That investment is expected to create 200 jobs at Argo AI's Pittsburgh headquarters and at the company's two other offices by the end of the year, as Ford works to put a self-driving auto on the market in 2021.
Agro AI founders Bryan Salesky and Peter Rander will continue to lead the company under Ford, and the startup's AI and robotics knowledge will be applied to Ford's own existing AI projects. Argo AI is based in Pittsburgh, Penn. and has hubs in Southeastern Michigan, where Ford is based, and the Bay Area of California. Both are alumni of Carnegie Mellon National Robotics Engineering Center.
Ford says the software it develops with Argo could potentially be licensed to other companies.
Argo will develop "a virtual driver system for autonomous vehicles", said Ford CEO Mark Fields at a press event in San Francisco on Friday.
"From an accounting standpoint, Argo AI is a subsidiary of Ford", says Fields; however, he stopped short of calling the partnership an outright acquisition.
Ford's global product chief and CTO, Raj Nair, and group vice president of global strategy, John Casesa, will hold two of the five seats on Argo AI's board.
That licensing model will put Ford in direct competition with Waymo, Google's self-driving vehicle company, which announced plans this year to develop both hardware and software for self-driving cars. It also gives Ford a majority stake in Argo AI. "We want to provide options so folks can live where they want to live", Salesky said, noting the scarcity of candidates with the right expertise. The Argo AI team will initially focus on supporting Ford's autonomous vehicle development and production efforts, but may in the future look to license this technology to other companies.

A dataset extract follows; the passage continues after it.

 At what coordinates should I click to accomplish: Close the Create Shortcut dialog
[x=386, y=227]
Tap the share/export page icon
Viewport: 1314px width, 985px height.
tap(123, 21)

"The unconventional deal structure addresses a huge problem for traditional carmakers: They have trouble competing with the hotbed of Silicon Valley to hire the same engineers and developers", said Kerry Wu, senior mobility analyst at CB Insights.
Last March, Ford created a Smart Mobility subsidiary to invest in its emerging mobility opportunities as it begins to invest more in services outside traditional vehicle and truck ownership. Fiat Chrysler is working with Alphabet's Waymo on self-driving Pacific minivans. It's already deep into road testing for autonomous versions of its Ford Fusion Hybrid.
"We're in a critical period that will determine how the autonomous-vehicle market will shake out: Will the automotive industry close the gap with the software industry, or will it become an OEM supplier to the software industry, as happened in the cellphone market?"